— Start of Information provided —
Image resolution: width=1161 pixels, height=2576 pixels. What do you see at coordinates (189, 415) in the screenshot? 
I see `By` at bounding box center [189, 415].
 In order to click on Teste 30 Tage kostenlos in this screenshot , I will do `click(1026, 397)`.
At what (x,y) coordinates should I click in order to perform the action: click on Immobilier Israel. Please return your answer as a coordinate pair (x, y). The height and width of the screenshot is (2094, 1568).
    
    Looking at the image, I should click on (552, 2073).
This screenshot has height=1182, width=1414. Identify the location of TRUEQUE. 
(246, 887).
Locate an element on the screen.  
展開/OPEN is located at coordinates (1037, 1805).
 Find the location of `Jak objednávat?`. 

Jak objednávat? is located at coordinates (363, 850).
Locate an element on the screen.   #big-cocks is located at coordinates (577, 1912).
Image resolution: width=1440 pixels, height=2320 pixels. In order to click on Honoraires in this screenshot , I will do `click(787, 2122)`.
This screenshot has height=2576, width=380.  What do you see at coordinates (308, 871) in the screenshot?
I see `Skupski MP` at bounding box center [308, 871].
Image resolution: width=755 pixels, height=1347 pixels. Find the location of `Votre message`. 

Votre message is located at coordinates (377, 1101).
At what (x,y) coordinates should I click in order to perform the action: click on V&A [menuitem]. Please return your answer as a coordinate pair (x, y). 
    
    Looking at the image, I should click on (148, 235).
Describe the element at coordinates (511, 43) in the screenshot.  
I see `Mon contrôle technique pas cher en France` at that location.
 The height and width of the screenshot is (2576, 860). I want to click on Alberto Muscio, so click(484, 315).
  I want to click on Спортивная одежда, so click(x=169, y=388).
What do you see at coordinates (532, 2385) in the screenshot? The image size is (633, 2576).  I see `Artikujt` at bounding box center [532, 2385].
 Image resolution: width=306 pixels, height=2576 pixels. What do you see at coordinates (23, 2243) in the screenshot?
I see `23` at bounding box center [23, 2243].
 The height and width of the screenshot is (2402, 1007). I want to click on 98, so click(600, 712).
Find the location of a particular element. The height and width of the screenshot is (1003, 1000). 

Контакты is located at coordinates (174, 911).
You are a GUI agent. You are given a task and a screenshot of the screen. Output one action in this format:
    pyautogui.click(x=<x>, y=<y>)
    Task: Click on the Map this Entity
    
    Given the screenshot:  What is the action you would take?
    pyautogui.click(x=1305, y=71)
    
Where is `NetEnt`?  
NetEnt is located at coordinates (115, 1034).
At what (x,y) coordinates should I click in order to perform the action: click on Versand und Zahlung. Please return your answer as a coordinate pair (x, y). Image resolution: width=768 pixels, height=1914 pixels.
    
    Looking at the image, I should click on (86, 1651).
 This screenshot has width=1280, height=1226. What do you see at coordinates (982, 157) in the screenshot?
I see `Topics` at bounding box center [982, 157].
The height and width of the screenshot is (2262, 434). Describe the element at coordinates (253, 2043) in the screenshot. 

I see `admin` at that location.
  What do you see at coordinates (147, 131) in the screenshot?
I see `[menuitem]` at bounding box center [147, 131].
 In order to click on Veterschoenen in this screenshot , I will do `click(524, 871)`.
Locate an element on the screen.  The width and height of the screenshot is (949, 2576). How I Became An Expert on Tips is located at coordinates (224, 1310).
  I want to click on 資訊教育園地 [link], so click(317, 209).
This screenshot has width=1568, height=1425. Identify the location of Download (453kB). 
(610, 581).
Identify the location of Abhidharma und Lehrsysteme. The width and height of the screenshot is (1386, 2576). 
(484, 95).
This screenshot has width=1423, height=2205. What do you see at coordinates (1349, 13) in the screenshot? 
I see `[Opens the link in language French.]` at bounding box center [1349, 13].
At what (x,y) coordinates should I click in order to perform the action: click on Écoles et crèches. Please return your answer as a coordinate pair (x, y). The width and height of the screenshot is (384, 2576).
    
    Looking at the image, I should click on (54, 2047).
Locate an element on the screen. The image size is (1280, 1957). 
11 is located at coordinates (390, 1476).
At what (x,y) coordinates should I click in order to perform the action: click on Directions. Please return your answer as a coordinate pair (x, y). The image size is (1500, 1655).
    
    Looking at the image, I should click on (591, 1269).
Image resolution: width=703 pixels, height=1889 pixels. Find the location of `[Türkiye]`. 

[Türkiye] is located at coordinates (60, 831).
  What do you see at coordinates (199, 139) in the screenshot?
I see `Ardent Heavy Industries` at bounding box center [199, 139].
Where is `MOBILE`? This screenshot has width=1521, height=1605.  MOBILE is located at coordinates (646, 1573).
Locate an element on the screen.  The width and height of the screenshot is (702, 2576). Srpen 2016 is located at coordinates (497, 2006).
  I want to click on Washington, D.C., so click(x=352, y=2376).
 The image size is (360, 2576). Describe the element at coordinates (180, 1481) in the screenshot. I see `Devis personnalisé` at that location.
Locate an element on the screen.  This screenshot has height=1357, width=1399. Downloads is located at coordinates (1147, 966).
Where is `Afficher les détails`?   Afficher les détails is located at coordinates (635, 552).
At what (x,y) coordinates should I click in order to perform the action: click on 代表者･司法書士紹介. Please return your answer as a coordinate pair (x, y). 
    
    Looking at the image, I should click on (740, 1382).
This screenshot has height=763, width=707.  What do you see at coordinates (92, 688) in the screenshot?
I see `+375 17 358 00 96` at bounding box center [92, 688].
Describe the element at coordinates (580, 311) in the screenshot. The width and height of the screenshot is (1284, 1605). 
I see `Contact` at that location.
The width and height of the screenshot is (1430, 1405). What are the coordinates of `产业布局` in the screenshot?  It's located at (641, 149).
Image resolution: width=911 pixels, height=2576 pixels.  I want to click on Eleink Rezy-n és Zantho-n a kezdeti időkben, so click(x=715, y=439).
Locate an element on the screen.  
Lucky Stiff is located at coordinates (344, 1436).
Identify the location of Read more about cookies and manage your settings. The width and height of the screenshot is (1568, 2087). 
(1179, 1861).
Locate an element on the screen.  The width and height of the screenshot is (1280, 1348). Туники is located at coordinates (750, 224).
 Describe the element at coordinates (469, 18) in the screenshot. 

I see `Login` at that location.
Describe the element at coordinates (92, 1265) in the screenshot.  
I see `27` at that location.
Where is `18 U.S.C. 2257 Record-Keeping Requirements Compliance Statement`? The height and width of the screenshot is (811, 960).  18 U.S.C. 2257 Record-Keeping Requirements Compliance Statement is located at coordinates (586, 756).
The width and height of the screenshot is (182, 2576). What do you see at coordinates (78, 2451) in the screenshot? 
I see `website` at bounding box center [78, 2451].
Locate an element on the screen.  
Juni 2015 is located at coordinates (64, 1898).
— End of Information provided —
◆ **Aim of the task**:
Pick out every line in the data above that contains the string "objednávat", and copy each of those lines. Case matters.

◆ **Reply to the exercise**:
 Find the location of `Jak objednávat?`. 
Jak objednávat? is located at coordinates (363, 850).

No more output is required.